Use the Upgrades page of the property sheet to configure update behavior for the package. You can select existing packages that the current package will update and specify that the current package is a required upgrade for existing packages. For example, if your organization currently uses Microsoft Office 2000, you might create an upgrade package to force upgrades when the next version of Office is released. You can select packages to upgrade from the current GPO or browse to a specific GPO.

Use the Categories page of the package’s properties to specify the categories under which it appears. As explained previously, these categories sort the available applications to the user when they open the Add/Remove Programs object to install an application. Although you can assign multiple categories to an application, in most cases you should assign only one to avoid confusion.

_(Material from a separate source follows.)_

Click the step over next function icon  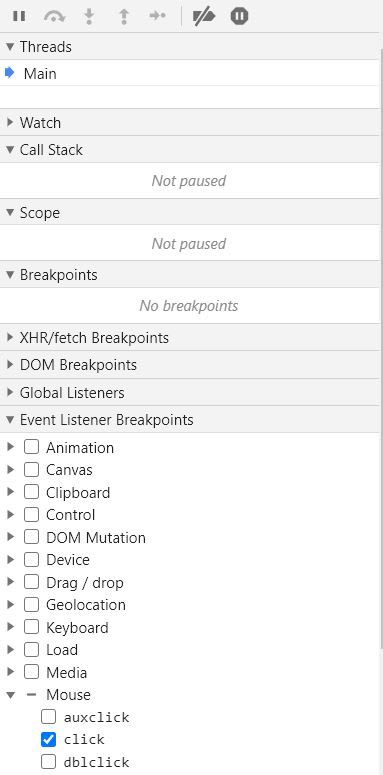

If you’ve created transforms to modify the package, add them through the Modifications property page. You can add and remove transforms as well as change their priority.

The last of the property pages—Security—enables you to apply permissions to the package to further control deployment. The Authenticated Users group by default has Read permission on the object, which gives all authenticated users the ability to install the application if they fall under the scope of management. You can, however, use the Security page to explicitly control which users or groups can and cannot install the application. To do so, add the user or group that you want to be able to install the application and grant them Read permission. Then, remove the Read permission from the Authenticated Users group. If users can’t read the object, they won’t be able to install the package, giving you the means to restrict access on a per-group or per-user basis.

After you create a package, you can modify the package as needed. For example, you might decide to change the package from Publish to Assign if all users need it. You can right-click a package and change the installation mode from the package’s Context menu. Choose either Publish or Assign from the Context menu depending on how you want the application deployed. Select the Auto-Install option if you want to change the application’s behavior for automatic installation (when a user attempts to open a document that requires the application). If you need to change other properties, either right-click the package and choose Properties or simply double-click the package. The console displays the same property sheet as when you added the package.

Finally, you can redeploy applications through the console. Right-click the application package and choose All Tasks | Redeploy Application. Clicking Yes in the resulting dialog box causes the application to be reinstalled on all systems where it is currently installed. This ability to automatically redeploy applications can be extremely useful as a means of forcing an update or replacing one version of an application with another that doesn’t support an incremental upgrade mechanism.

Managing applications on a network can be time consuming, especially if you must manage many workstations. Fortunately, you can use group policies to help distribute applications across your network. In this Daily Drill Down, I’ve shown you where you need to go in the Group Policy Editor to configure policies for application deployment and what you must do to distribute applications.